Source text
____
Distinctive types of postzygotic single-nucleotide mosaicisms in healthy individuals revealed by genome-wide profiling of multiple organs

Postzygotic single-nucleotide mosaicisms (pSNMs) have been extensively studied in tumors and are known to play critical roles in tumorigenesis. However, the patterns and origin of pSNMs in normal organs of healthy humans remain largely unknown. Using whole-genome sequencing and ultra-deep amplicon re-sequencing, we identified and validated 164 pSNMs from 27 postmortem organ samples obtained from five healthy donors. The mutant allele fractions ranged from 1.0% to 29.7%. Inter- and intra-organ comparison revealed two distinctive types of pSNMs, with about half originating during early embryogenesis (embryonic pSNMs) and the remaining more likely to result from clonal expansion events that had occurred more recently (clonal expansion pSNMs). Compared to clonal expansion pSNMs, embryonic pSNMs had higher proportion of C>T mutations with elevated mutation rate at CpG sites. We observed differences in replication timing between these two types of pSNMs, with embryonic and clonal expansion pSNMs enriched in early- and late-replicating regions, respectively. An increased number of embryonic pSNMs were located in open chromatin states and topologically associating domains that transcribed embryonically. Our findings provide new insights into the origin and spatial distribution of postzygotic mosaicism during normal human development.
____
Tasks to complete
1) Translate this sentence from the abstract on postzygotic mosaicisms into Spanish: "The mutant allele fractions ranged from 1.0% to 29.7%."
2) According to the abstract on postzygotic mosaicisms, how many healthy donors provided the postmortem organ samples?
____
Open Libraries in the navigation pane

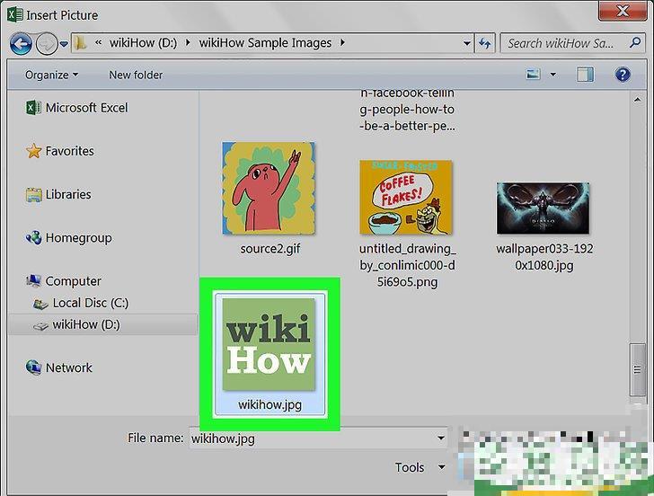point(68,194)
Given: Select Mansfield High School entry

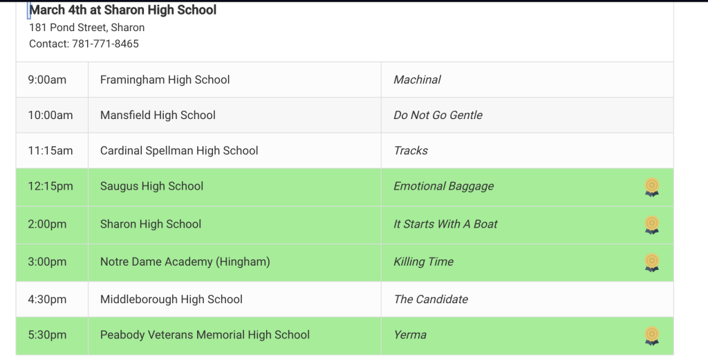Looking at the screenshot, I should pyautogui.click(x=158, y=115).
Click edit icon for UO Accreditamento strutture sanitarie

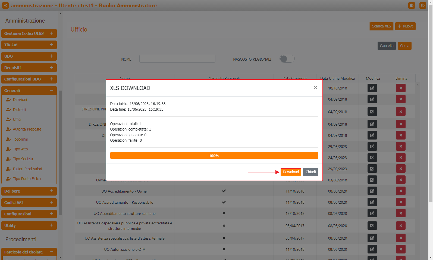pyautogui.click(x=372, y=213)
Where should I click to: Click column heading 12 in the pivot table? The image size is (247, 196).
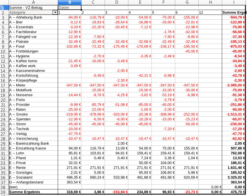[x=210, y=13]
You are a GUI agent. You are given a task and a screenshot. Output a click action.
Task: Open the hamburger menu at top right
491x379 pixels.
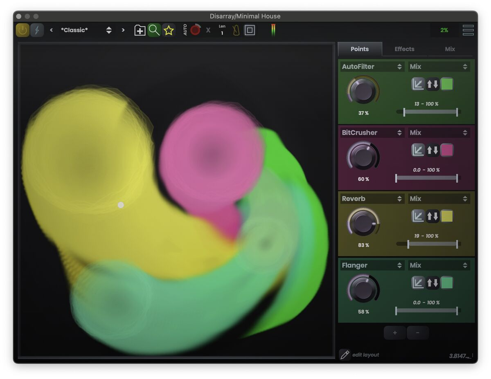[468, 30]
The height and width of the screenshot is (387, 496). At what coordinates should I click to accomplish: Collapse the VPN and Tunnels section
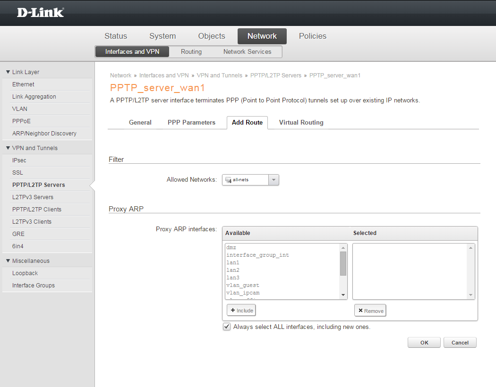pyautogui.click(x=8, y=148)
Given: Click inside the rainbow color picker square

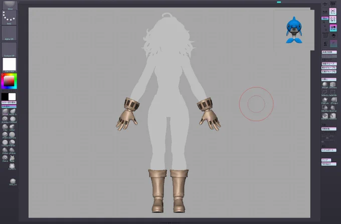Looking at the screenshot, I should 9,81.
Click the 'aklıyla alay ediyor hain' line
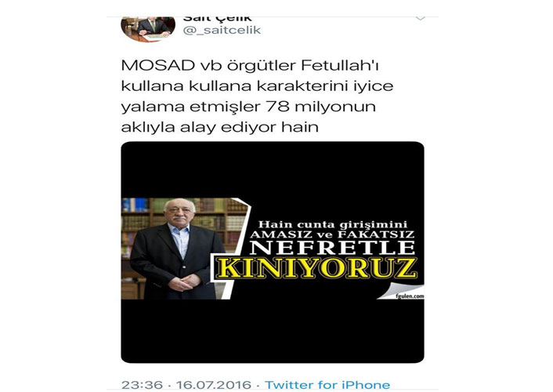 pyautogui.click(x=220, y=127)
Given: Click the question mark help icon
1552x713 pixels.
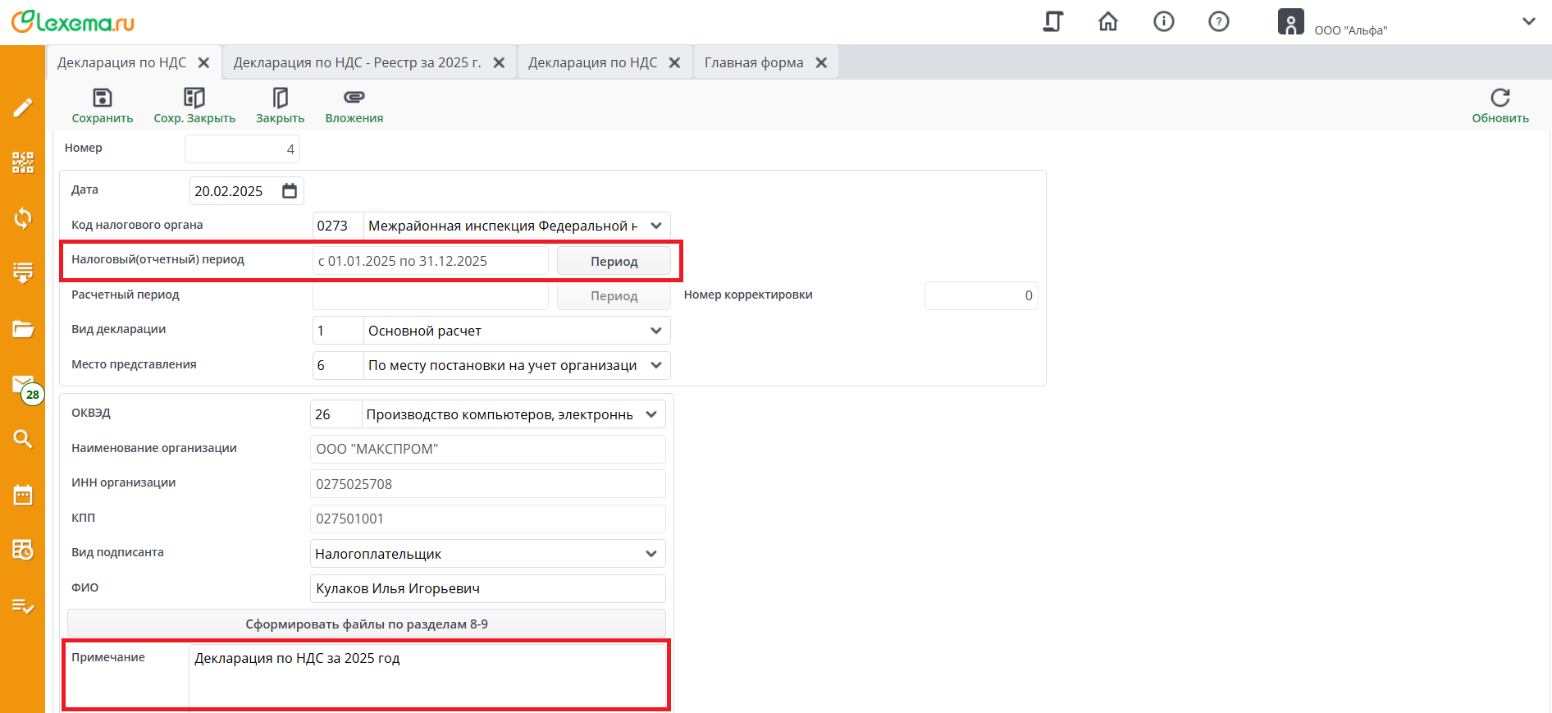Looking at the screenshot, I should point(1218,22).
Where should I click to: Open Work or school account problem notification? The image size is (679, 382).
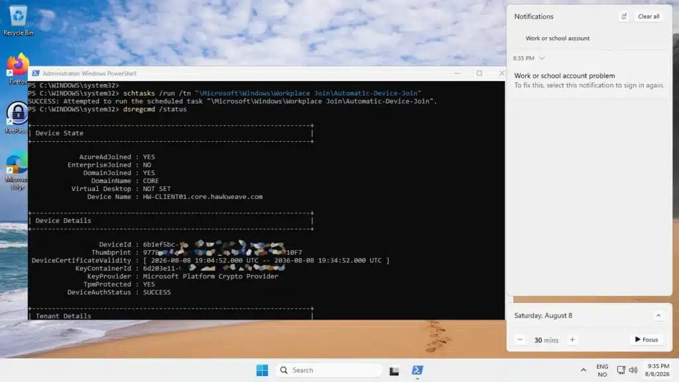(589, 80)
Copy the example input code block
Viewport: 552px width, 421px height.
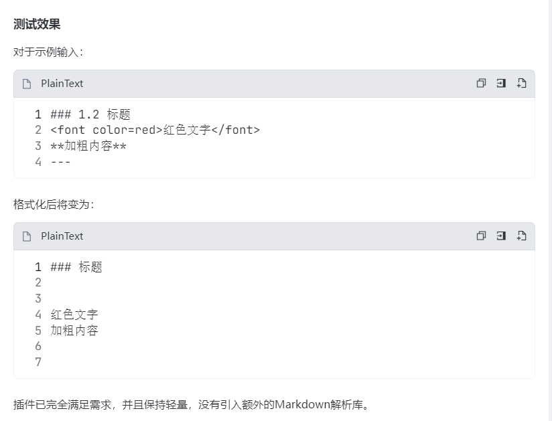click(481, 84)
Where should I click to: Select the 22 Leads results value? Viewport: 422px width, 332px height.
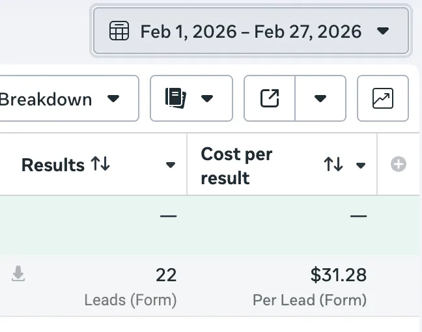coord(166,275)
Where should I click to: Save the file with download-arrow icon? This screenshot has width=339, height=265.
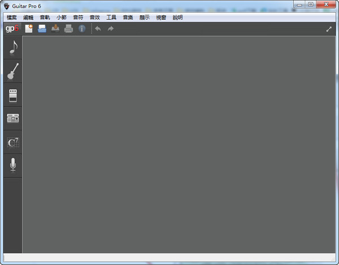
____
Results
1) Las fracciones de alelos mutantes oscilaron entre el 1,0 % y el 29,7 %.

2) Five healthy donors provided the samples.